The scholars and journalists who met at Penn Nov. 20 to discuss "African News Coverage in the U.S. Mass Media" all emphasized the need for reporters to dispel misconceptions by getting to know the countries and peoples of Africa on a personal level. But there was some difference of opinion on whether Africa's image would improve as a result.

One of the main complaints voiced at the workshop, organized by Penn's African Studies Center, is that African correspondents often function like soldiers - they parachute into a country with little advance preparation, spend little time with the native population, and fly back out the moment their tour of duty is over.

African journalists Eric Shimoli and Phylicia Oppelt were among the journalists and professors who critiqued U.S. media coverage of Africa at the Nov. 20 workshop.

Photo by Candace diCarlo

Phylicia Oppelt, a reporter for the Sunday Times of South Africa, chided reporters who rely on stereotypes. "If I said that American black men are criminals or that American girls are the most promiscuous in the world, I'd be considered rude," she said, "but that's how we cover Africa."

Eric Shimoli, a reporter for Kenya's Daily Nation, said that Americans acting on similar stereotypes often asked him "stupid questions, such as whether I had ever boarded an airplane." To counter this, reporters should take their educational role seriously: "To create a whole person, you must cover the whole of the world," he said.

But he also suggested that the emphasis on chaos in African reporting stems from universal journalistic values. "When I read about the U.S. and Europe in the African media, all I see are sex scandals and homicides.
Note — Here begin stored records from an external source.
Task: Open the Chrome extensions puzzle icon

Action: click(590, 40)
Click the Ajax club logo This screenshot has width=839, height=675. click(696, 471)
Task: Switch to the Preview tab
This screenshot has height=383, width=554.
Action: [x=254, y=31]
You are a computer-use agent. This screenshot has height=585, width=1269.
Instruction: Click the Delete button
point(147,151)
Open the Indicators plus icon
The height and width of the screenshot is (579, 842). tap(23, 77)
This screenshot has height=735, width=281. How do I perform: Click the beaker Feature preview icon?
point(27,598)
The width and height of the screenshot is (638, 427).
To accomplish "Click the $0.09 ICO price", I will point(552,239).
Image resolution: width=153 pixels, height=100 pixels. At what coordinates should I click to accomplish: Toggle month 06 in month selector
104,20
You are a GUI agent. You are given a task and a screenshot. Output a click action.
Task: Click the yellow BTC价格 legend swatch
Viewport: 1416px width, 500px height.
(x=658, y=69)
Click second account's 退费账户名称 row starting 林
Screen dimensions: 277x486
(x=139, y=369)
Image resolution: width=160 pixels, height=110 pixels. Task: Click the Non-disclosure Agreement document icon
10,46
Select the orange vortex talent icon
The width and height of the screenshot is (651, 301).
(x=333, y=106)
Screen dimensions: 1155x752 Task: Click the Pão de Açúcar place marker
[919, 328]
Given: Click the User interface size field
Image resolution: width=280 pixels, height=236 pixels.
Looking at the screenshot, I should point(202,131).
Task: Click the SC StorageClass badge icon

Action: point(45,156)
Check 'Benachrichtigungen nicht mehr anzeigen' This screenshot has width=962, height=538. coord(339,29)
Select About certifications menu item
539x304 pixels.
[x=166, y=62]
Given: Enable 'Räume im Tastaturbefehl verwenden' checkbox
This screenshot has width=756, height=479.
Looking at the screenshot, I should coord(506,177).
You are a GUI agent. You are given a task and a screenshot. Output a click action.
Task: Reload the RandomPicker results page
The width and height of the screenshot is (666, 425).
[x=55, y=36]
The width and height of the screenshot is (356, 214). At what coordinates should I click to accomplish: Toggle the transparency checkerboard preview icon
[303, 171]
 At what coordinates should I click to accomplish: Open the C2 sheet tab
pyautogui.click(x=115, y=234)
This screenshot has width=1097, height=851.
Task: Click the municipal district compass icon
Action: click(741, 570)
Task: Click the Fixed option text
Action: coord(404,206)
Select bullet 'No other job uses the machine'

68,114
Why should we complain about the treatment we receive in the U.S. media when we do the same thing?" he said.

Shimoli and Oppelt spent this year at The Philadelphia Inquirer and The Washington Post respectively under a fellowship program for working journalists from African news outlets.

At an afternoon panel of scholars, Tim Burke of Swarthmore College echoed the reporters' criticisms while also suggesting that academics themselves share some blame for the undifferentiated view of the continent. "It's not just the media," he said. "The way we organize our academic studies reinforces it."

And while many of the afternoon panelists criticized recent books that were highly critical of Africa, such as Keith Richburg's "Out of America" and Alice Walker's "Possessing the Secret of Joy," Burke also cautioned that "a fair coverage of Africa may not be a positive coverage of Africa."

Instead of worrying about positives and negatives, he said, more detail is needed - "the compelling human-interest stories, the politics in between the wars and crises," he said, citing as examples the rivalry between South Africa's Nelson Mandela and Zimbabwe's Robert Mugabe and the effect Mugabe's recent remarriage has had on his regime.

And T. Obinkaram Echeba of West Chester University encouraged Africans in America to speak up if they don't like what they see in the press: "Reporters do not take an oath to represent Africa fairly or honestly," he said, "but if enough Africans wrote to correct errors, they might change."